## [Work to complete]
What is needed is the full set of records, word for word, with no pictures.

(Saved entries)
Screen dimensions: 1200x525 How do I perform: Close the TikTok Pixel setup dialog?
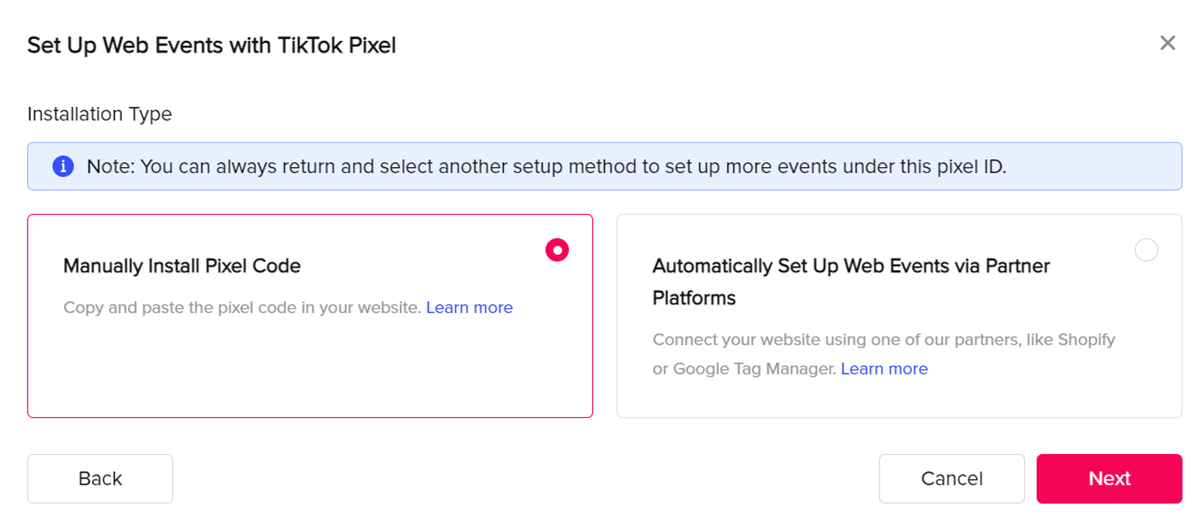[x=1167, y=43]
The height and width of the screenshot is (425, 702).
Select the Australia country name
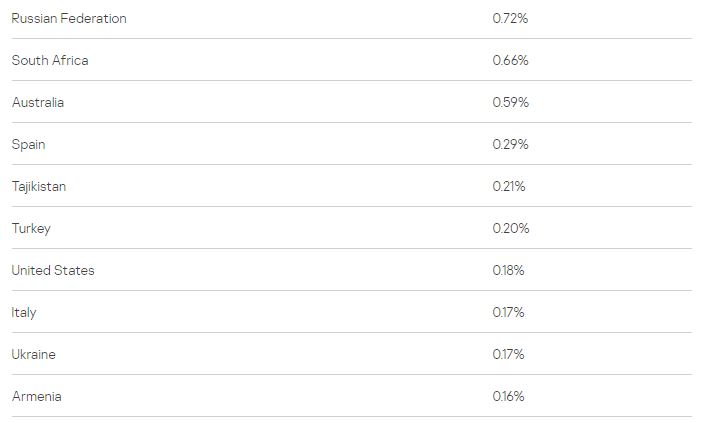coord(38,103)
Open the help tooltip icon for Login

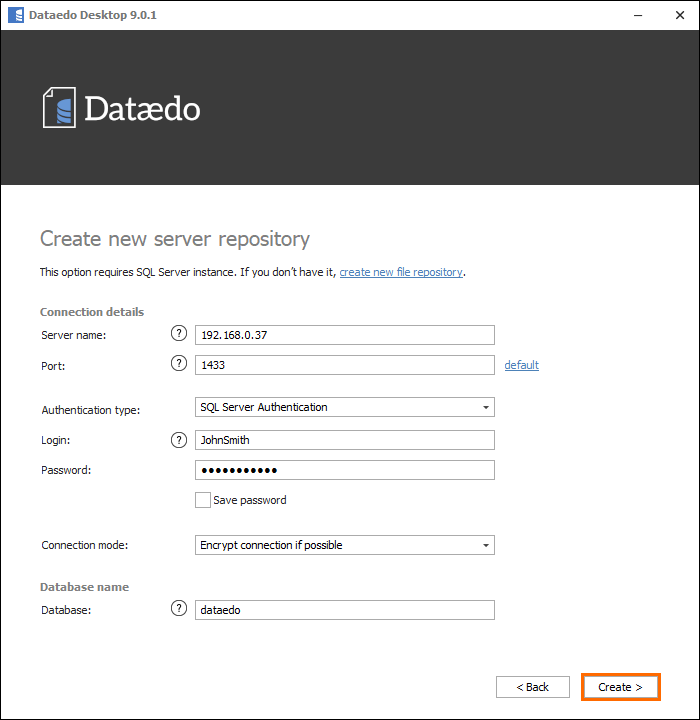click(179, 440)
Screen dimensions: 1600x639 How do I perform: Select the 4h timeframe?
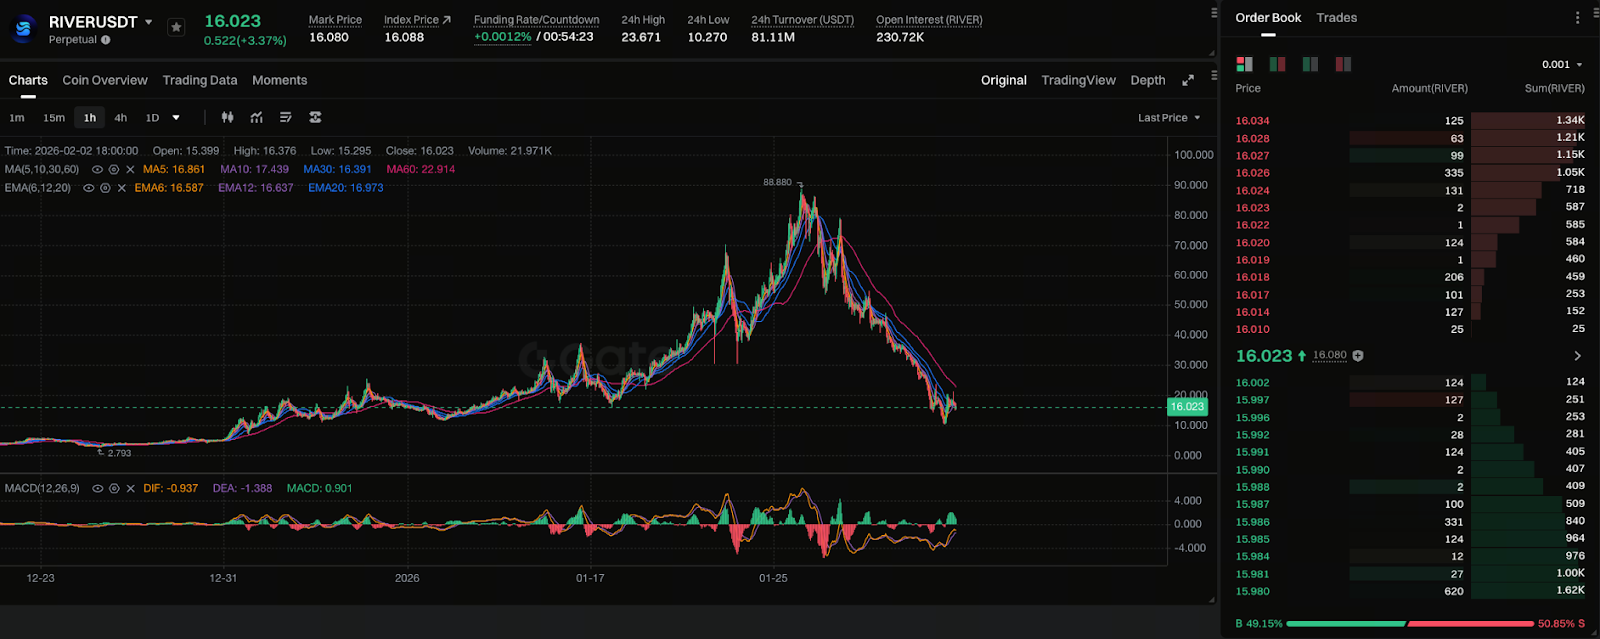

## [Reply to the task]
Screen dimensions: 1200x525 How do I perform: Close the TikTok Pixel setup dialog?
[x=1167, y=43]
The height and width of the screenshot is (425, 702).
Select the Australia country name
coord(38,103)
Open the help tooltip icon for Login

click(179, 440)
Screen dimensions: 1600x639 How do I perform: Select the 4h timeframe?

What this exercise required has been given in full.